The picture is no less chaotic when we drill down to our own times and local realities. Today, our world appears to be entangled in a web of violence and devastation. Ours is an age of nuclear weapon concerns, cyberspace hackings, geopolitical disputes and localized acts of terror and senseless hate. We hear of people dying from starvation and thirst, people dying in the ocean and on our streets.
Even our ecosystem isn't exempt from such careless actions. Indeed, our very homes, streets and neighborhoods continue to be impoverished by careless disregard for God's creation and human life. Given this stark existence, it would be easy for anyone of us to simply give up, become immune or respond with cynicism. It would be easy to turn a blind eye to the social ills and cocoon ourselves in the comfort of illusions and small mindedness.
Yet, in faith we know that the world is precisely where we need to be fully alive, actively witnessing to the grace that abounds. The ordinary and extraordinary expressions of human struggles, brokenness, violence and sin that confront us are, in fact, not the last word. The love of God that has been poured out into our hearts by the Holy Spirit will ultimately show us the way and give us what we really need (Romans 5: 3-5; 20).

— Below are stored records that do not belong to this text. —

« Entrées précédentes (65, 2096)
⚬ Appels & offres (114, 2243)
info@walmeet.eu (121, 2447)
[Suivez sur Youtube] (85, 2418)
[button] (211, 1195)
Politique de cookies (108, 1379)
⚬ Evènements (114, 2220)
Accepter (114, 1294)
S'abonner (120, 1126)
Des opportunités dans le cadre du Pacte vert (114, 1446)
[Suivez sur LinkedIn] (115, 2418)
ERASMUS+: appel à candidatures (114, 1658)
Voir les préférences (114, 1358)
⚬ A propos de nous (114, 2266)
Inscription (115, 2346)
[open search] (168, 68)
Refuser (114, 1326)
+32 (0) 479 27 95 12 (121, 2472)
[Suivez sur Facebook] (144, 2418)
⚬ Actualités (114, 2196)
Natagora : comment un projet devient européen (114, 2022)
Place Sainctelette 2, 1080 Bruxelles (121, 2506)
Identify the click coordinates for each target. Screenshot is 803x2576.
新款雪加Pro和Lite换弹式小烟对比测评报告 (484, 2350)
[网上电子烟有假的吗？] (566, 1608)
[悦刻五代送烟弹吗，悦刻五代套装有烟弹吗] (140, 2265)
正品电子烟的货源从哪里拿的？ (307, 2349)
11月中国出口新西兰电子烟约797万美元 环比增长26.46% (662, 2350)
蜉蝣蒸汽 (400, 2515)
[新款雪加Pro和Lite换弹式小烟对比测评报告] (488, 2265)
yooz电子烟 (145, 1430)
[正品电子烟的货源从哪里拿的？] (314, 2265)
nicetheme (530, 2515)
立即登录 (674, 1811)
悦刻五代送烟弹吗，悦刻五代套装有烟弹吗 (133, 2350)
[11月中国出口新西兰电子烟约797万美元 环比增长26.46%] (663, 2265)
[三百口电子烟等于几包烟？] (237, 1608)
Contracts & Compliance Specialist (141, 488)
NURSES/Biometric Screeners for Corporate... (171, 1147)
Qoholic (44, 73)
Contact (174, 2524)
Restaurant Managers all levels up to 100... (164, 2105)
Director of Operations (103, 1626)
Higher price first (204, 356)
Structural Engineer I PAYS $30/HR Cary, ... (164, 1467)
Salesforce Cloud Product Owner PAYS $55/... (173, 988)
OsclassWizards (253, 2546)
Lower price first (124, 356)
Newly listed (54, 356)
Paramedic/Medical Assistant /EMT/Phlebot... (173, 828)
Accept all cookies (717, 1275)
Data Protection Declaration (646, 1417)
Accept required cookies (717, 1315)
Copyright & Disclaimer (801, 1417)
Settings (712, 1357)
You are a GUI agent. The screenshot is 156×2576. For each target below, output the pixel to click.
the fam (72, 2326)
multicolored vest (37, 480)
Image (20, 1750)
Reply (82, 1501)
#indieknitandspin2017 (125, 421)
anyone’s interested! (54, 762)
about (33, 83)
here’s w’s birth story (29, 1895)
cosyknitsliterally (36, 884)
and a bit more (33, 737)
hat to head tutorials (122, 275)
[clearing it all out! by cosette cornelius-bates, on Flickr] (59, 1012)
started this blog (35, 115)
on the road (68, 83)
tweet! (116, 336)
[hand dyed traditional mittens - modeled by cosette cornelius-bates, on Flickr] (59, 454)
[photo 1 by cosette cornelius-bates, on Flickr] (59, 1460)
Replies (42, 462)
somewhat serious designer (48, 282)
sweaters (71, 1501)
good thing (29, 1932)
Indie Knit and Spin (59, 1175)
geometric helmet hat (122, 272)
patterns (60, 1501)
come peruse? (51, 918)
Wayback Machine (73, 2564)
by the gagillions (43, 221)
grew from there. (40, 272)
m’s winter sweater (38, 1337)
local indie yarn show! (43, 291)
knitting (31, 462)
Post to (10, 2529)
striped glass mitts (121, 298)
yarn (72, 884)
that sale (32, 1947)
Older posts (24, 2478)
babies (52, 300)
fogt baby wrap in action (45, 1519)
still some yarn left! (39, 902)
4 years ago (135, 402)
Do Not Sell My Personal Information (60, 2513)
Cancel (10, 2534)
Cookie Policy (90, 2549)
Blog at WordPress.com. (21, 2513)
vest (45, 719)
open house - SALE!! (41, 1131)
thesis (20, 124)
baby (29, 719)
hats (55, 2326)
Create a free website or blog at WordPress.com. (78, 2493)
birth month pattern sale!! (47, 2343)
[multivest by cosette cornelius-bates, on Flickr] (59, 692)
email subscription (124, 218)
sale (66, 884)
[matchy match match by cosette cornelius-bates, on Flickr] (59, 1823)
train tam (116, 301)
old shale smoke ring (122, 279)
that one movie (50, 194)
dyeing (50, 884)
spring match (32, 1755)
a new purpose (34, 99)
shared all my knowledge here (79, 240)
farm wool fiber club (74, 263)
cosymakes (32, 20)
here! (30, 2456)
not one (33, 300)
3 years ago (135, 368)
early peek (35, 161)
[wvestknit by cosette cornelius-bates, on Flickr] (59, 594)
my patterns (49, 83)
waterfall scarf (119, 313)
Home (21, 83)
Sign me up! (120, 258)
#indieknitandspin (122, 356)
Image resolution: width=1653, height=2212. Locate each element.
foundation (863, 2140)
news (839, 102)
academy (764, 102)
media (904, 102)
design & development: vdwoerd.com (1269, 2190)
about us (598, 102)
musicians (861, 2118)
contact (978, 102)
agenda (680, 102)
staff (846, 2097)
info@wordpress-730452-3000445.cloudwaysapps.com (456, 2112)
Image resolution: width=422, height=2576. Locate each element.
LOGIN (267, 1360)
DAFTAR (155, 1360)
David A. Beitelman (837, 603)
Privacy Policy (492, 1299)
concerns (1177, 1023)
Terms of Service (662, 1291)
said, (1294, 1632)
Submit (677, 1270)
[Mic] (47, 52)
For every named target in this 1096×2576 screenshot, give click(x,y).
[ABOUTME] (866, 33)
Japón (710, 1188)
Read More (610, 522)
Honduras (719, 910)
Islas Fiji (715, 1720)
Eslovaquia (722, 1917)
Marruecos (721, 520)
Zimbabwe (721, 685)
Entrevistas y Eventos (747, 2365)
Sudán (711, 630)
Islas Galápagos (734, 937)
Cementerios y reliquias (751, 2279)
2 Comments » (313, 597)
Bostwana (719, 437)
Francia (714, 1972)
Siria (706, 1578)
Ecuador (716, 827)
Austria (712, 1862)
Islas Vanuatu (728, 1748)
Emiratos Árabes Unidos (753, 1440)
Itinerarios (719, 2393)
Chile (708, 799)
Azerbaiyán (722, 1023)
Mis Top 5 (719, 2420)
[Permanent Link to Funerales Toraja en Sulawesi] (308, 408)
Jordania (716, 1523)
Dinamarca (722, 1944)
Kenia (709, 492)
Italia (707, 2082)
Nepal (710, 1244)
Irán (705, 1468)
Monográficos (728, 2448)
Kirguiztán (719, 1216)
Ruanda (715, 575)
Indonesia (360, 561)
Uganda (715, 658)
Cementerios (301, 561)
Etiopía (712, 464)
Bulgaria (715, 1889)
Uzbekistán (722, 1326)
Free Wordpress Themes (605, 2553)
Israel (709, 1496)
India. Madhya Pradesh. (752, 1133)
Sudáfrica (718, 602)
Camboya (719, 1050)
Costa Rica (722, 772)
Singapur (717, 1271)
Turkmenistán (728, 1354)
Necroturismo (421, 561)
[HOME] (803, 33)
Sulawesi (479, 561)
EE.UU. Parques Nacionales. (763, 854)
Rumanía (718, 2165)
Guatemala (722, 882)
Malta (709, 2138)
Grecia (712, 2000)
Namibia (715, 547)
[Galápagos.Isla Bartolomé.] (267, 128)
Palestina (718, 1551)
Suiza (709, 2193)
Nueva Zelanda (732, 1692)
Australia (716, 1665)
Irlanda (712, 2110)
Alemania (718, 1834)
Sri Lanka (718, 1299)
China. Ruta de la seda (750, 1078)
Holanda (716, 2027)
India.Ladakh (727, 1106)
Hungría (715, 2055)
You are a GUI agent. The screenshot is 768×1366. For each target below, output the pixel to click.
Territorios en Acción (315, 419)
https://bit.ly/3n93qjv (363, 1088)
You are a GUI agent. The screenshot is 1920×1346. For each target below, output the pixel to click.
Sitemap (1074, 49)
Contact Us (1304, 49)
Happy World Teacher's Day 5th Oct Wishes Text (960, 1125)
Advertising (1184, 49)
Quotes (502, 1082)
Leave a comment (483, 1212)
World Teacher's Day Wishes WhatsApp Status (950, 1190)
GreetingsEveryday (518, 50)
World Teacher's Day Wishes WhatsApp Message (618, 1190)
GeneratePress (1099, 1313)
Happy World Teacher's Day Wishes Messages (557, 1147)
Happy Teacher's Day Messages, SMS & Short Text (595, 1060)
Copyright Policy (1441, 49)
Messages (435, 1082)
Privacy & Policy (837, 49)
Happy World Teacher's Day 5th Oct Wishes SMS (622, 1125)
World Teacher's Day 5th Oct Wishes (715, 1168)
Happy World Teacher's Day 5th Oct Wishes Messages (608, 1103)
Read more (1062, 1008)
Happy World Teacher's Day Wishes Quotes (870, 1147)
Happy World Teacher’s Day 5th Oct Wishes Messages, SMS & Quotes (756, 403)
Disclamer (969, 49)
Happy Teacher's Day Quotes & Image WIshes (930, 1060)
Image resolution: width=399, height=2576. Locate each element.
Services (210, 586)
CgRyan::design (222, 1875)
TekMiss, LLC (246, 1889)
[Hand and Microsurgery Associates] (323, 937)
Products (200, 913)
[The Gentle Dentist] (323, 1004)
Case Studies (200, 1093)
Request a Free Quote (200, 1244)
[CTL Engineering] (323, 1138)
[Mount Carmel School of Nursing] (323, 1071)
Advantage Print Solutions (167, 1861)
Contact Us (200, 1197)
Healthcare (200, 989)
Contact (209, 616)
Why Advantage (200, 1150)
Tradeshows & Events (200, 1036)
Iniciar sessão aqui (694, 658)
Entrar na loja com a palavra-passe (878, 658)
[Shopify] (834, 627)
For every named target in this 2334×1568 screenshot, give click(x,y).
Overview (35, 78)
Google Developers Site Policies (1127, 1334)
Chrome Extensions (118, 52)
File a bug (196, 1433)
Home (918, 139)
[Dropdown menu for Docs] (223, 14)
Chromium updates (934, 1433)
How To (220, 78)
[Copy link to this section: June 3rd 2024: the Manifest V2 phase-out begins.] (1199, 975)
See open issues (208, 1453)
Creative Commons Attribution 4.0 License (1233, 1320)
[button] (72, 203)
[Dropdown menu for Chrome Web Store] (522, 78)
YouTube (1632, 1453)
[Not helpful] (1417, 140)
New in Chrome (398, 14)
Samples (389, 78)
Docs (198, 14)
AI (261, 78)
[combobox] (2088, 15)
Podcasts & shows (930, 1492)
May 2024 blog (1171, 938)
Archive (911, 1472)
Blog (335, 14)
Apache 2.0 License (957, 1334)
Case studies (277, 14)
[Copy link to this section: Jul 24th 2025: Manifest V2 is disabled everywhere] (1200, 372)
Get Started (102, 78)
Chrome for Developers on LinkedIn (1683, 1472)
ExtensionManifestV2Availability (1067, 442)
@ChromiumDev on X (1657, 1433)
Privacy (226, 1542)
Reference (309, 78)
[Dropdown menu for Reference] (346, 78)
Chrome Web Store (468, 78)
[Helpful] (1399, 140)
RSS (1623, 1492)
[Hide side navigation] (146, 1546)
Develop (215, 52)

Far from causing us to flee from reality, our faith teaches us that active engagement in society and life is an essential component of Christian living. In the words of Pope Francis, let us be "a Church which is bruised, hurting and dirty, because it has been out on the streets, rather than a Church which is unhealthy from being confined and from clinging to its own security" ("Evangelii Gudium," 48).
Our resilience, then, is grounded in something bigger than human abilities and limits. Simply relying on what we know and do at any given moment only takes us so far. As St. Paul reminds us, our vision is limited: "For now we see in a mirror, dimly, but then we will see face to face. Now I know only in part, then I will know fully, even as I have been fully known" (1 Corinthians 13:12).
Deep in our spirit, we know that the light we need to guide our way must come from above, for the Spirit of wisdom has the power to take us outward into dialogue and mission. The command to go out into the world has guided the Christian way throughout history (Matthew 28: 16-20). In it we have found the confidence, courage and grace to risk walking closely with others, especially the most vulnerable among us.
Over and over again, we have learned to trust in the presence of the Spirit of God, knowing full well that our missionary endeavors will yield a hundred fold. So, as we engage the world, let us hold tight to the boldness of the Spirit that would have us transform pain into joy, and brokenness into fullness of life.
Orozco is executive director of intercultural and interreligious affairs for the Archdiocese of St. Louis.